El siglo XX fue un excelente banco de pruebas para medir el alcance y la oportunidad de la desobediencia civil. En el caso de la Alemania nazi, desobedecer era un imperativo moral. Karl Jaspers y Karl Barth perdieron sus cátedras por negarse a realizar el saludo nazi y jurar fidelidad al Führer. Jaspers, además, rechazó airadamente las presiones para separarse de su esposa judía. Thomas Mann se exilió en Estados Unidos, colaborando con los aliados mediante textos y locuciones radiofónicas. Cuando la brutalidad del régimen se exacerbó hasta extremos inimaginables, los gestos de desobediencia se volvieron inconcebibles y casi absurdos, pero aún surgieron brotes de resistencia pacífica como los de Sophie Scholl y el resto de los integrantes de la Rosa Blanca. El Reich de los mil años se aproximaba a su ocaso wagneriano, pero hizo rodar las cabezas de los insumisos. Los hermanos Scholl fueron condenados a muerte y ejecutados en la guillotina el mismo día en que se dictó la sentencia. La desobediencia civil se ha revelado más fructífera en sociedades democráticas. Gandhi logró la independencia de la India y Martin Luther King el fin de la segregación racial. En nuestros días, ¿qué causas habrían suscitado del apoyo de Thoreau? No me parece honesto formular hipótesis, pues sería una forma ilegítima de explotar su legado. Sólo aventuraré que se habría indignado con los gobiernos dispuestos a permitir que los inmigrantes mueran en el mar o en el desierto con el pretexto de proteger sus fronteras. Tampoco habría transigido con las leyes discriminatorias que aún se aplican en distintos puntos del planeta, escatimando derechos a las minorías. Thoreau elogia la desobediencia no violenta, pero también justifica la insurrección en circunstancias extraordinarias. Conviene recordar su encendida defensa del capitán John Brown, que el 16 de octubre de 1859 asaltó un arsenal federal de Harpers Ferry en Virginia Occidental, protagonizando una épica batalla contra una compañía del ejército bajo el mando de Robert E. Lee. Acusado de traición, fue ahorcado el 2 de diciembre, convirtiéndose en un mártir de la causa abolicionista.
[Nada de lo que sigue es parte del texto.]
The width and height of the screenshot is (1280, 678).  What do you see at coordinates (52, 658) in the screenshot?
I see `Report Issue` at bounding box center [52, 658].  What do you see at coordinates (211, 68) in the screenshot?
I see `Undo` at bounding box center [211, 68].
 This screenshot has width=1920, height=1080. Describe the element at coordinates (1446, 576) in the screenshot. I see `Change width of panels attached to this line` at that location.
La violencia es mala, reconoce Thoreau, pero la esclavitud es peor.

Thoreau considera que sólo es auténticamente libre el que aprende a gobernarse a sí mismo, sin consentir que lo esclavicen las pasiones o los bienes materiales. La vida salvaje nos enseña a poner en práctica el ideal estoico de autarquía. La naturaleza nos impone límites, pero también nos proporciona el coraje necesario para vivir con dignidad, mostrándonos las infinitas posibilidades de una existencia sencilla. La libertad no es un don gratuito, sino el fruto de un largo y complejo aprendizaje. Thoreau murió sin llegar a escribir su planeado ensayo sobre los pueblos nativos de América del Norte, a los que siempre admiró por haber sabido fundirse con la naturaleza, sin perturbar su equilibrio. Fue una pena que su proyecto no se materializara, pero es fácil colegir que habría elogiado la espontaneidad e inmediatez del “hombre de rostro rojo”, su capacidad de vivir el instante sin dejarse afligir por el incierto mañana y su apego a la libertad, el bien más preciado que un hombre puede anhelar. Emerson escribió: “Pensamos que nuestra civilización se encuentra en el cenit, pero apenas si ha despuntado la estrella de la mañana  y cantado el gallo”. Thoreau expresó la misma idea al final de Walden: “La luz que ciega nuestros ojos es nuestra oscuridad. […] El sol no es sino la estrella de la mañana”. La humanidad sólo podrá avanzar hacia ese mañana recordando a los gobiernos que siempre habrá un individuo dispuesto a recoger la antorcha de la desobediencia. Un simple gesto como el de Rosa Parks puso en movimiento una lucha que redimió a una nación, acabando con la injusticia de la segregación. “La no violencia –afirmó Martin Luther King, discípulo egregio de Thoreau- no es pasividad estéril, sino una fuerza colosal que puede transformar el mundo”.